Accused: Guilty, Your Worship.



[9] It is apparent from the above interaction between the Magistrate and Ms Adam that there was no enquiry about, inter alia, whether or not she would be interested in having legal representation, whether she could afford one, or whether she would seek assistance from the Legal Aid Board.

[10] After Ms Adam had pleaded guilty and after the prosecutor had accepted her plea, it was only then that the Magistrate explained the implications of the provisions of section 112 (1) (a)of the Act 5 to her.

[11] The language employed in section 112 (1) (a) is not peremptory because the Legislature employed the words ‘may’ instead of ‘shall’. Where a provision of the Act expressly permits a conviction without questioning, a court has to ensure that the consequences that flow from the plea of guilt, in those circumstances, are fully understood by the accused person.

[12] Where the accused is not represented, it seems to me that, it would be prudent for the court to question the accused and satisfy itself that the accused appreciates the plea as well as the consequences thereof. This would ensure that an accused who really intended to plead guilty is convicted in a fair process. Similarly, the accused person who never intended to plead guilty, would be spared from the summary conviction. Once questioned, the risk of an accused person not appreciating the gravity of an offence, the plea itself and the requirements thereof would be minimised.
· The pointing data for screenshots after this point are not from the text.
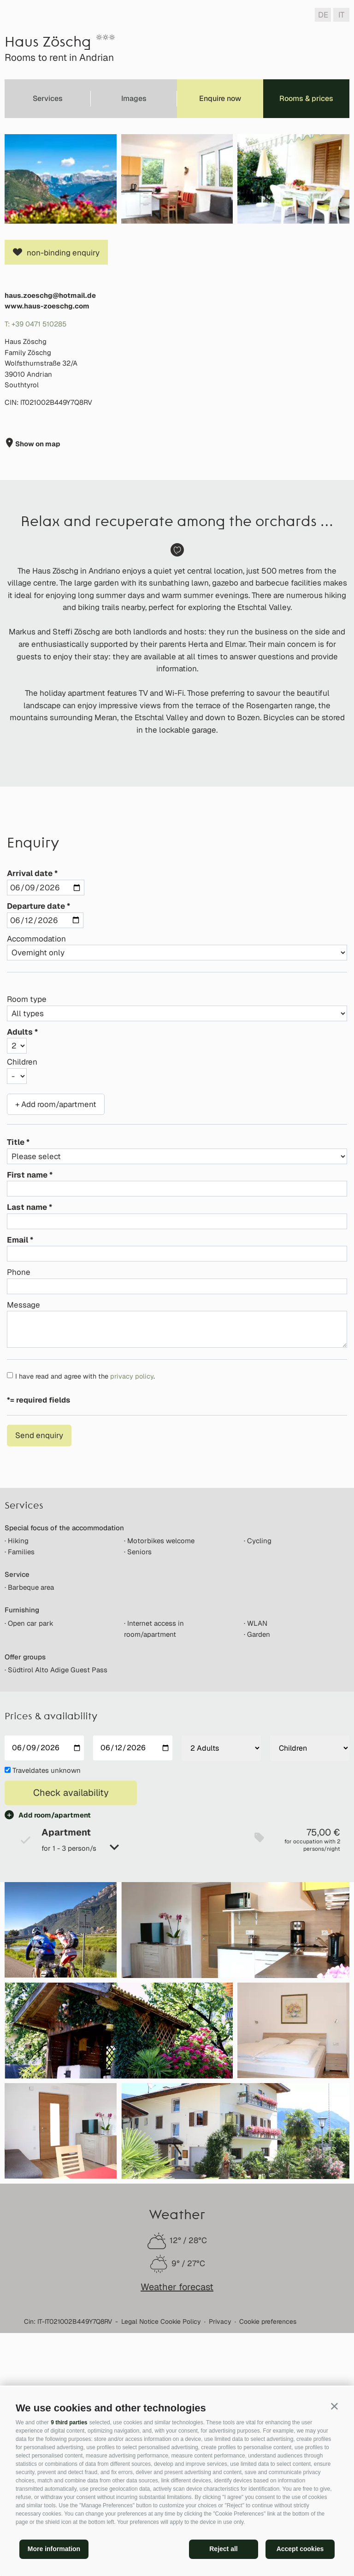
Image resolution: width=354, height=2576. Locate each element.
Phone (18, 1475)
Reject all (223, 2548)
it (341, 15)
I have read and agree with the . (85, 1579)
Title (15, 1345)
[13] In sentencing Ms Adam, the Magistrate recorded under sentenceMs Adam did represent herself in this matter and the State was duly represented by the Public Prosecutor, Mr Mbuqu.’ Both Ms Adam and the State addressed the Court from the sidebar.” Thereafter he went on to deal with the personal circumstances of the accused.

[14] The manner in which the Magistrate dealt with the unrepresented Ms Adam was to place her on an equal footing with the public prosecutor, whereas the public prosecutor, is a legally qualified official. It is that imbalance that creates unfairness because the Magistrate assumed that because the accused person had pleaded guilty, she understood what the implications of that plea were, and could be convicted on the plea without being questioned. That, in my view, constituted an irregularity.
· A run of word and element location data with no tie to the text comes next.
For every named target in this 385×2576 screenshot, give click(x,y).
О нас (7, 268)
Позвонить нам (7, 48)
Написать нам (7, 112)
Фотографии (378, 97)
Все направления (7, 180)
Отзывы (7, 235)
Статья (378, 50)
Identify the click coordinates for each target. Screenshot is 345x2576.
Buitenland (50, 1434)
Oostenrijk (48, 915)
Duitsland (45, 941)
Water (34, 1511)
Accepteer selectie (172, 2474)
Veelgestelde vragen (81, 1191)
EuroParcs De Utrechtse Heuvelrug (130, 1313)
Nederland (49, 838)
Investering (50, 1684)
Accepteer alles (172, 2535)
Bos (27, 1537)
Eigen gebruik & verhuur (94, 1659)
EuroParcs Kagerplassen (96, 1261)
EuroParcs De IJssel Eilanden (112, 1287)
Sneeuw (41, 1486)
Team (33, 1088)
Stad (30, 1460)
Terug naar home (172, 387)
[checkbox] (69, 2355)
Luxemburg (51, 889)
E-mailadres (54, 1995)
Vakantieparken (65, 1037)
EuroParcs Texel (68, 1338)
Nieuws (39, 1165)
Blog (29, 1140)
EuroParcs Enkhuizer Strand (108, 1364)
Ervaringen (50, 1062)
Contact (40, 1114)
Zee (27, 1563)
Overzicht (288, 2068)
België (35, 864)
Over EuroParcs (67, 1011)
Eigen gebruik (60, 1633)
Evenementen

[15] In S v Heskwa6 Selikowitz J stated:

i. The automatic review procedure is designed to ensure that an undefended accused, who receives anything more than a very minor sentence, will have his trial proceedings and sentence examined and considered by a Judge of the Supreme Court who will then confirm, alter or set aside the conviction and/or sentence and makes such order for the further disposal of the matter as he considers just. Years of experience have shown that the system of automatic review is invaluable not only as a protection to the accused but also as a vehicle for the Judges to supervise and to guide the magistrates. Indeed, a cursory examination of the law reports will reveal that many important issues have been resolved as a result of the procedure.
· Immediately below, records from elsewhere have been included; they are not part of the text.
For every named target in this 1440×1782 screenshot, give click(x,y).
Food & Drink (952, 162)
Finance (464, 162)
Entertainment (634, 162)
[17] This court finds that the proceedings that led to the conviction and sentence of Ms Adam were not in accordance with justice. In the circumstances, the proceedings are accordingly reviewed and set aside.

[18] I accordingly make the following Order:

Both the conviction and sentence are set aside.



____________________________

T.V. NORMAN

JUDGE OF THE HIGH COURT



I agree.



_____________

  1. GOVINDJEE

JUDGE OF THE HIGH COURT



21 April 2023

1 2006 (1) SACR 1 (N) 2g – 3b.

2 S v Melani 1991(2) SACR 611 (NC) 613d.

3 by Du Toit et al under section 302.

4 1988 (3) SA 795 (N) at p 799 H-J.

5112 Plea of guilty

(1) Where an accused at a summary trial in any court pleads guilty to the offence charged, or to an offence of which he may be convicted on the charge and the prosecutor accepts that plea-

  1. the presiding judge, regional magistrate or magistrate may, if he or she is of the opinion that the offence does not merit punishment of imprisonment or any other form of detention without the option of a fine or of a fine exceeding the amount determined by the Minister from time to time by notice in the Gazette, convict the accused in respect of the offence to which he or she has pleaded guilty on his or her plea of guilty only; and

(i)…” (my emphasis).


6 1992 (2) SACR 95 (C) at 96 paras i-j.